---
file_format: mystnb
kernelspec:
  name: python3
---

(estimator_usage)=
# Estimator Usage
This page provides a brief overview of the intended use of the `infomeasure` package.
There are three ways to use the package:

1. Using the utility functions provided in the package: {py:func}`im.entropy <infomeasure.entropy>`, {py:func}`im.mutual_information <infomeasure.mutual_information>`, {py:func}`im.transfer_entropy <infomeasure.transfer_entropy>`, and the conditional counterparts. For a full list, find the exposed {ref}`functions` in the API Reference.

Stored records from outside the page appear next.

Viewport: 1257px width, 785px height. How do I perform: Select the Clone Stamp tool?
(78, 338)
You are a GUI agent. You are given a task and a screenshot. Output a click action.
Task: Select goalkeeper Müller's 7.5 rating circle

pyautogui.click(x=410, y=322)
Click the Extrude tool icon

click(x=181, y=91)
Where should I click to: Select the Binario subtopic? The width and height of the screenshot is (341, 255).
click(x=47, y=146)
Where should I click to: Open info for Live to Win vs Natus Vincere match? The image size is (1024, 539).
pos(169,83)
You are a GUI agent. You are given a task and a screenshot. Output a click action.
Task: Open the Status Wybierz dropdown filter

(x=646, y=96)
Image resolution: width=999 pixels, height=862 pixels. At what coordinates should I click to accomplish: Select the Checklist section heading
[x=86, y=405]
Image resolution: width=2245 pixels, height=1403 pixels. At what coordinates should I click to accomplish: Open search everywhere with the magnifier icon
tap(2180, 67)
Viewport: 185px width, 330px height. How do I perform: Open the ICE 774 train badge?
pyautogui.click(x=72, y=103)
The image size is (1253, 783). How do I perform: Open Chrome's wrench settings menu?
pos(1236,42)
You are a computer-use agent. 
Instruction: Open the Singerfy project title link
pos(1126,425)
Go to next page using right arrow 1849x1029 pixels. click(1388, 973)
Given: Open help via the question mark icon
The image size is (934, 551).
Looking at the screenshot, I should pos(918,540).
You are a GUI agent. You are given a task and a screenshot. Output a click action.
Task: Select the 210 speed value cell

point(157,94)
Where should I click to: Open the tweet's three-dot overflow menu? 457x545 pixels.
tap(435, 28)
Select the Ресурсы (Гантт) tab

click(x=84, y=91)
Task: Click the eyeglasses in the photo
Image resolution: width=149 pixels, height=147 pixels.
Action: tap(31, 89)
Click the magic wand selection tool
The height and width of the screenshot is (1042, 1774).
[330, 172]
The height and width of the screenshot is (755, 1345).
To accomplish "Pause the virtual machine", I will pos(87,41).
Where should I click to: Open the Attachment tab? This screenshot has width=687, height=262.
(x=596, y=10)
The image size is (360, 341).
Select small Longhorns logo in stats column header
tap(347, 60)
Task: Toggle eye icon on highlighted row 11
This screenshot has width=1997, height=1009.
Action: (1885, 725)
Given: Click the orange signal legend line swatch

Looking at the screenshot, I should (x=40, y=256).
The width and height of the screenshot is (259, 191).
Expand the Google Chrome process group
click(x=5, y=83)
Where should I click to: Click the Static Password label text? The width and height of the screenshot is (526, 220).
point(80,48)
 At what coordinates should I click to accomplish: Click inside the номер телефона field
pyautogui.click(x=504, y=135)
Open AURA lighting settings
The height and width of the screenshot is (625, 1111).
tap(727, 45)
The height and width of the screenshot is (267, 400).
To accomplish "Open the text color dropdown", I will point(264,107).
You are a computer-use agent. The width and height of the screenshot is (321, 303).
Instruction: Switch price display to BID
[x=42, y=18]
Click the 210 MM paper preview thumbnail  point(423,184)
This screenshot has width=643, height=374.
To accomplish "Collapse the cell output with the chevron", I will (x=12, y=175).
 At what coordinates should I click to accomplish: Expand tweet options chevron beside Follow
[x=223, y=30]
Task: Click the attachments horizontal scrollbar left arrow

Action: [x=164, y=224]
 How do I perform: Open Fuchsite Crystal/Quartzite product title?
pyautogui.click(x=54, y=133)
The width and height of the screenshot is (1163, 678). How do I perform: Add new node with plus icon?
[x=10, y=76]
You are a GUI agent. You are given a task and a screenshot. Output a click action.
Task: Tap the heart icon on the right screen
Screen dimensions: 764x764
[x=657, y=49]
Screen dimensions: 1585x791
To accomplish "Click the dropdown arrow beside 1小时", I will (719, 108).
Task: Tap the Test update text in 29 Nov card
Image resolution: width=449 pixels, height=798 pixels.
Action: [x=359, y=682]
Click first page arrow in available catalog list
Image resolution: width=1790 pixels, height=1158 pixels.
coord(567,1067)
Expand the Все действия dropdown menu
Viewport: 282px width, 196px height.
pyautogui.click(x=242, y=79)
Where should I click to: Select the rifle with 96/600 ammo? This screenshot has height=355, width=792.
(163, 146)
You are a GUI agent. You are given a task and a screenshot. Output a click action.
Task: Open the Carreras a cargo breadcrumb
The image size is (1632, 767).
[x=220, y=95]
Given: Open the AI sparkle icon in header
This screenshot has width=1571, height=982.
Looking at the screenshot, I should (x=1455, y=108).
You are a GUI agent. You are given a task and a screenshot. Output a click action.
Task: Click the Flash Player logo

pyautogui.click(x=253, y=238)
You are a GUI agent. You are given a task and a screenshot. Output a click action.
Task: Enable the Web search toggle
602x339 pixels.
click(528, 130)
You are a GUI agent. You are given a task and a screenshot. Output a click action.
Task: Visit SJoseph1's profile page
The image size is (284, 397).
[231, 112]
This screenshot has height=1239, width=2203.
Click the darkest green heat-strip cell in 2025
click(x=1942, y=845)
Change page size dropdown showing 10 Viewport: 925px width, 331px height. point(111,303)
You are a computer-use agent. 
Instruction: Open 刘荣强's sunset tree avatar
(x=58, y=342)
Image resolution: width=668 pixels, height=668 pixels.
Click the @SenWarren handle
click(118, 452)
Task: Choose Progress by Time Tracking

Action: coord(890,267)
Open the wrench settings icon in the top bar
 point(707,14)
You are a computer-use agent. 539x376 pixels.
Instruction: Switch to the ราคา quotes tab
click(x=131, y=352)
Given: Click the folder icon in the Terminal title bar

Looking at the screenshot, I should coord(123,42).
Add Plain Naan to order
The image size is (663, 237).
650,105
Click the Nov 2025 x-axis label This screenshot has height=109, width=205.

2. Using the {py:class}`Estimator <infomeasure.estimators.base.Estimator>` classes through the quick access: {py:func}`im.estimator() <infomeasure.estimator>`.

3. Directly importing the {ref}`Estimator <estimators>` classes and using them.

Each estimator is described in detail in the following sections,
e.g. {ref}`Entropy <entropy_overview>`, {ref}`Mutual Information <mutual_information_overview>`, and {ref}`Transfer Entropy <transfer_entropy_overview>`.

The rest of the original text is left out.